■ Extracted information:
☆ ☆ ☆ ☆ ☆ ☆ ☆

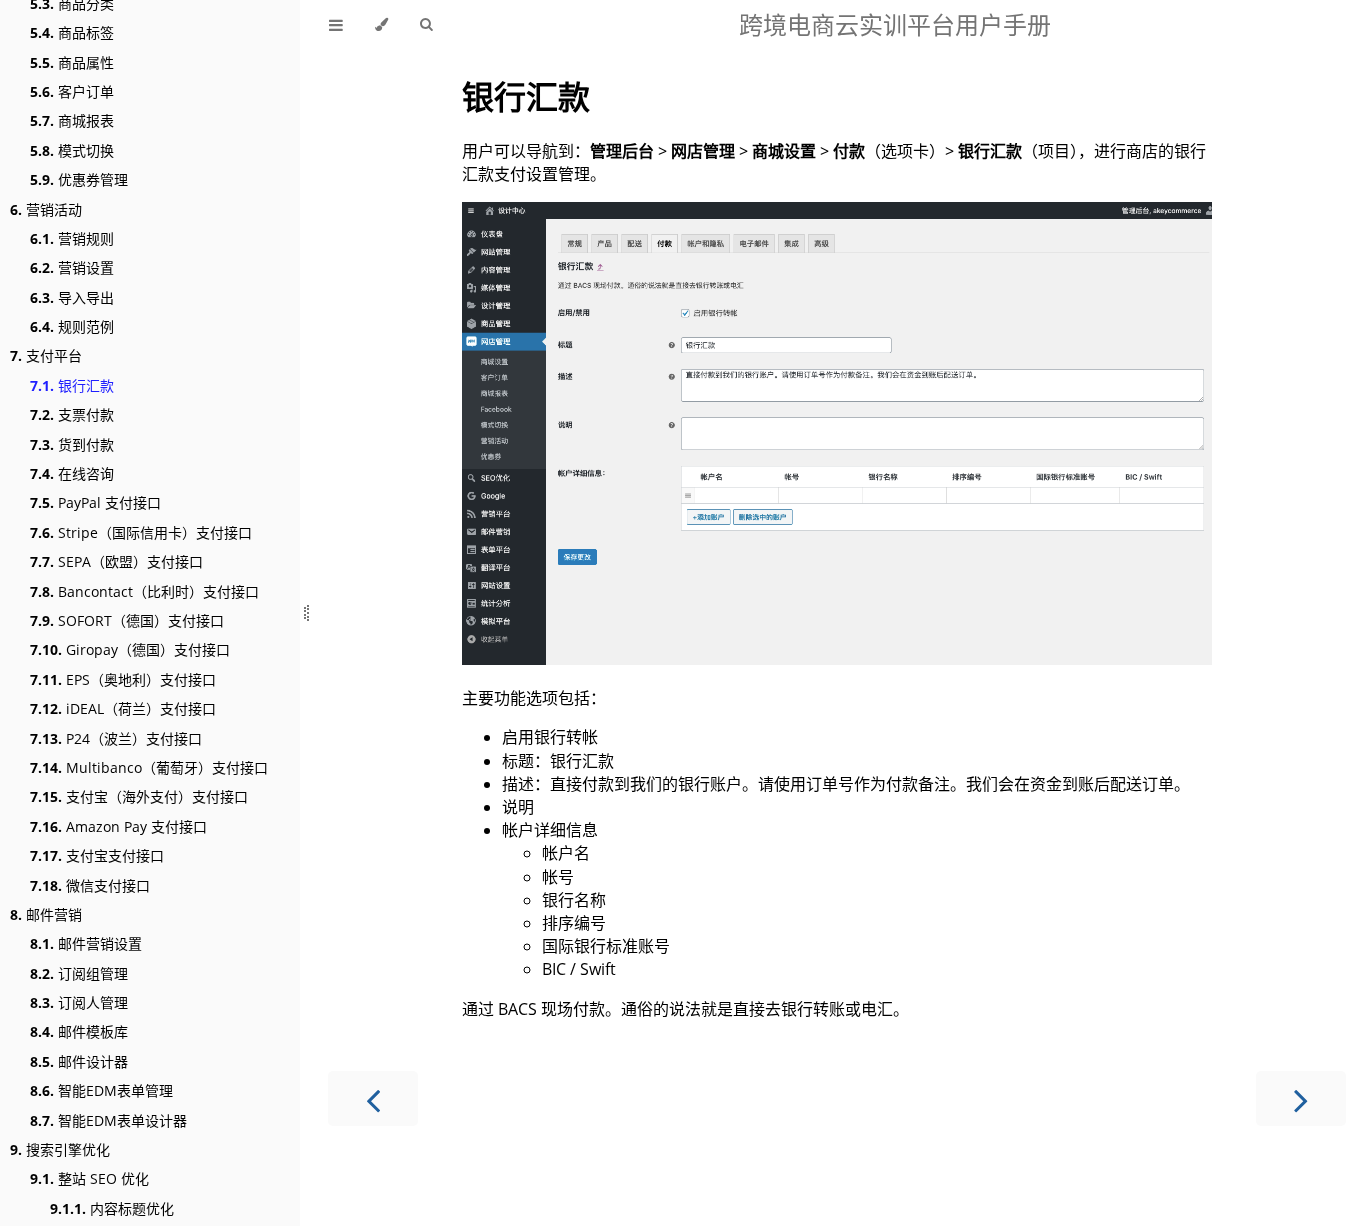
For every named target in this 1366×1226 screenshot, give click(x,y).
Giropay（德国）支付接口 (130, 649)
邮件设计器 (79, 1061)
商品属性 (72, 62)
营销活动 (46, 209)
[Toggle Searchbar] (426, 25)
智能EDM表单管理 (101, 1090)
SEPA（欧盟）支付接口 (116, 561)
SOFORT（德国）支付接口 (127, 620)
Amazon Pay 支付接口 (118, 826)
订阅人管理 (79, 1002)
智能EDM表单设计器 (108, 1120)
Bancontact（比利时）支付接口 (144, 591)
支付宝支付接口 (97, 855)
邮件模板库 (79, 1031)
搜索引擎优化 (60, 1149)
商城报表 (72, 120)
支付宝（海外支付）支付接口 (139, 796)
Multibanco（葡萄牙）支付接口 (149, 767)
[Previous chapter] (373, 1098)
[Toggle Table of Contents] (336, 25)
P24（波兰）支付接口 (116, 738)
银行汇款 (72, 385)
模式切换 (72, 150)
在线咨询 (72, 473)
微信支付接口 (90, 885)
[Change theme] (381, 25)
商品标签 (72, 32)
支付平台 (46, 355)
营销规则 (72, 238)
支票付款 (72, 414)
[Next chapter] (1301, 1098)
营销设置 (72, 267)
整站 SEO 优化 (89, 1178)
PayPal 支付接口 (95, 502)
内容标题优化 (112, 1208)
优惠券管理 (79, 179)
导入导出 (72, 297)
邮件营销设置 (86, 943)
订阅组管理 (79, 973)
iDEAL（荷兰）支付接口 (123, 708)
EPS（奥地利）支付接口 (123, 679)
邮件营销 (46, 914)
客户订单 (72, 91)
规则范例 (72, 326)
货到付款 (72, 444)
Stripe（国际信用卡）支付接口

☆ ☆ ☆ ☆ ☆ ☆ ☆

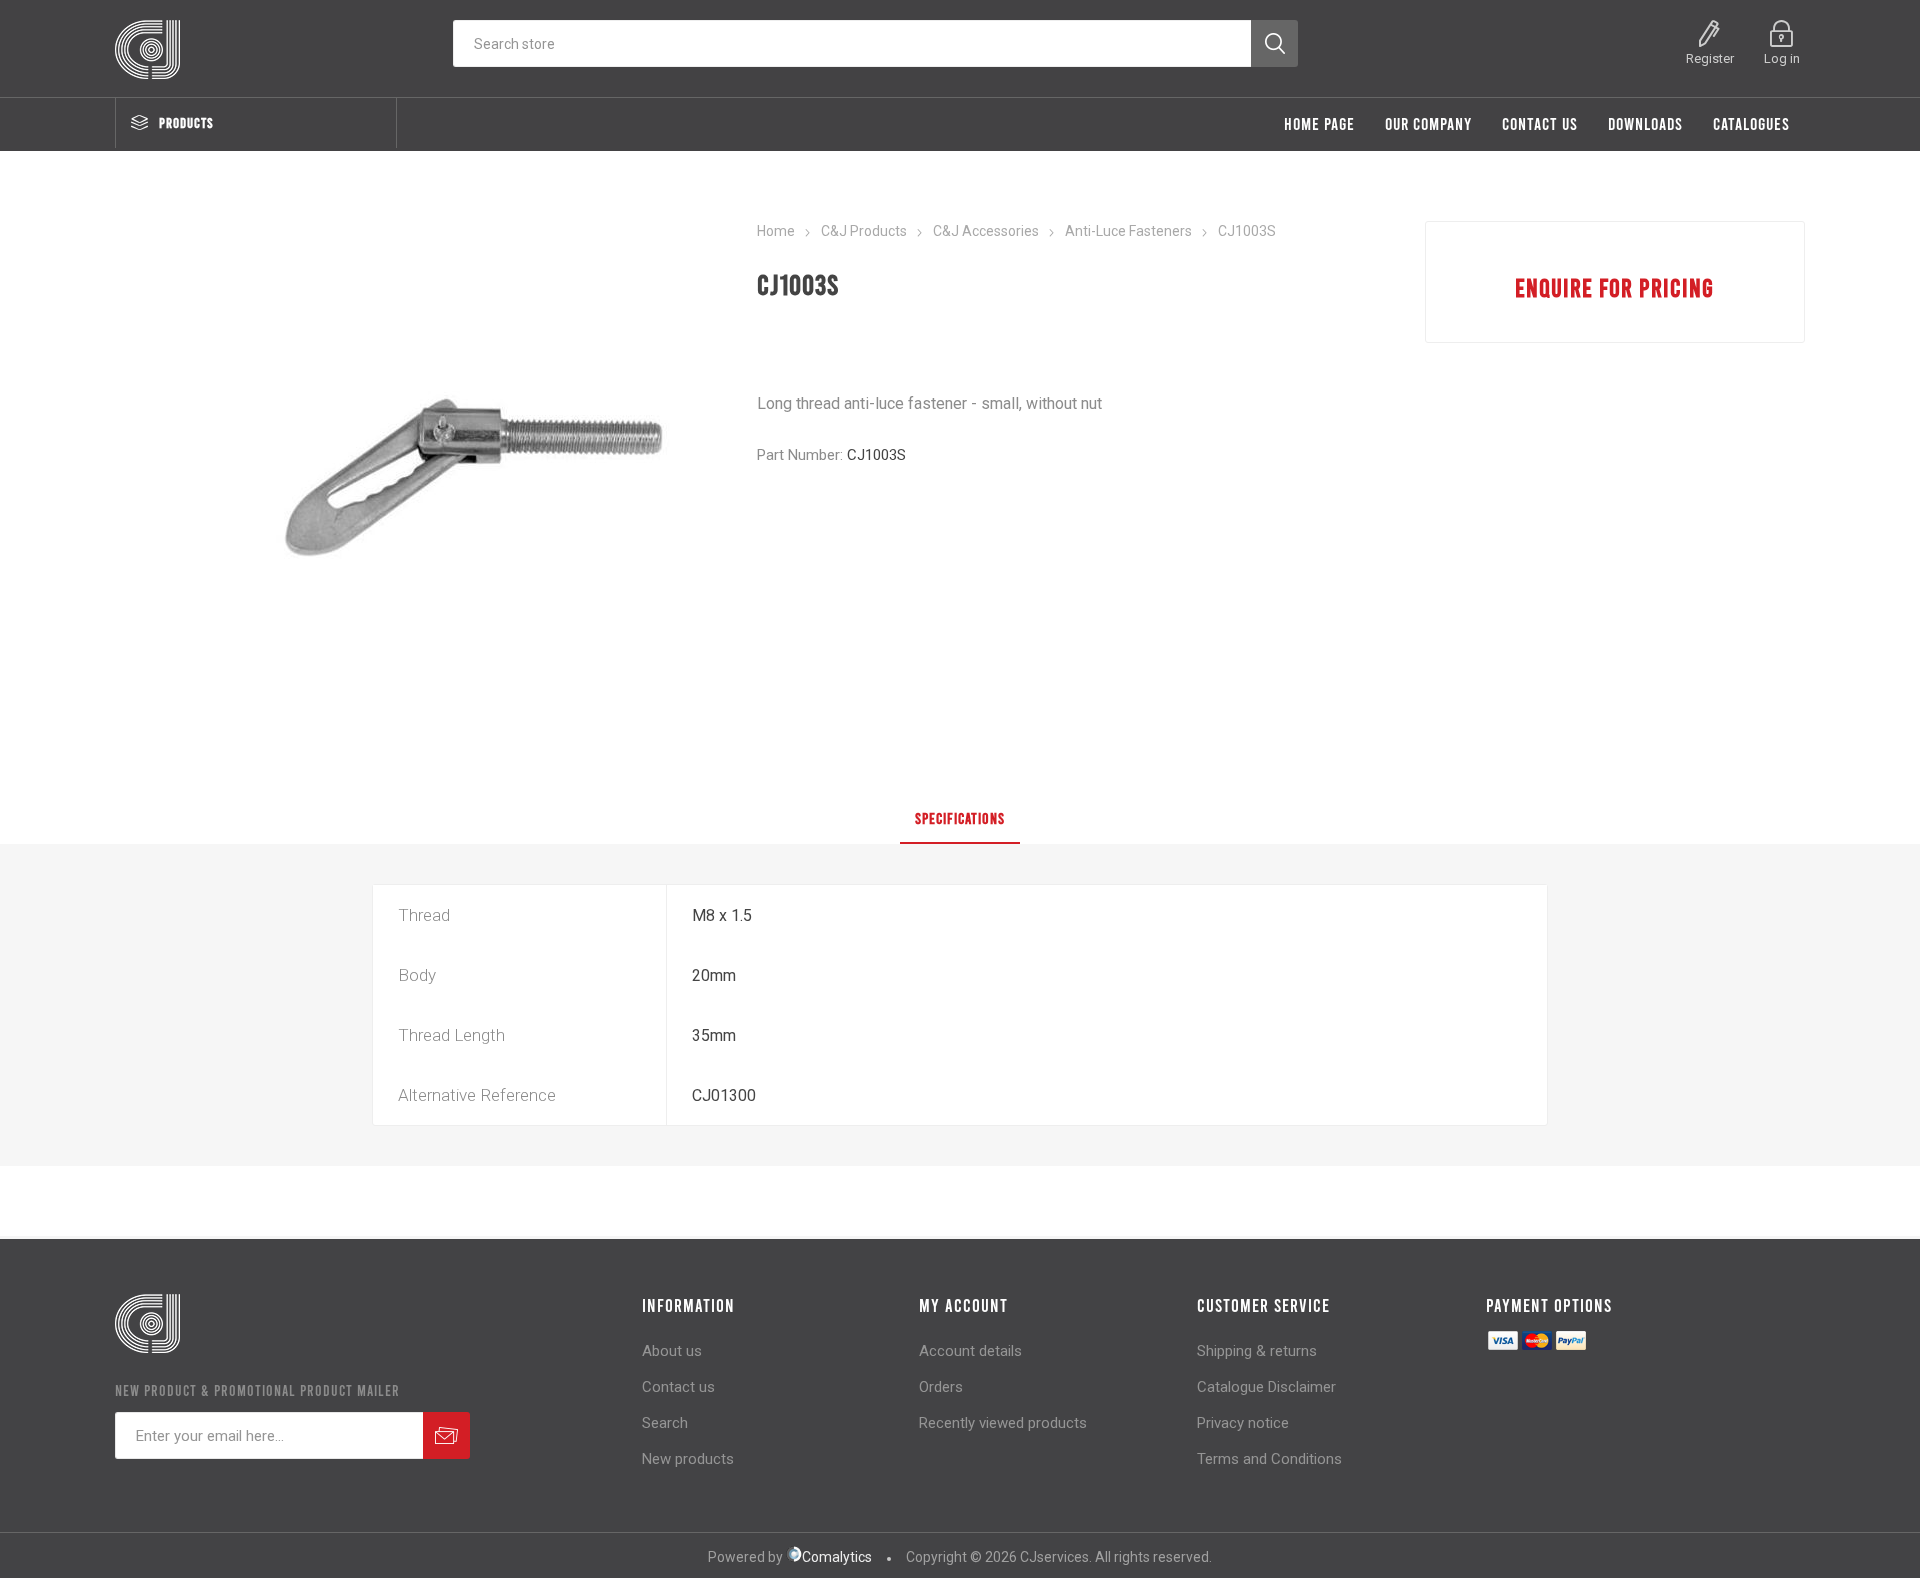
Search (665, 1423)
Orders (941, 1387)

☆ ☆ ☆ ☆ ☆ ☆ ☆

■ Work instructions: Could you state how many lines in the data hold the word "Toggle"? Only the number should be given.

■ Completed task: 2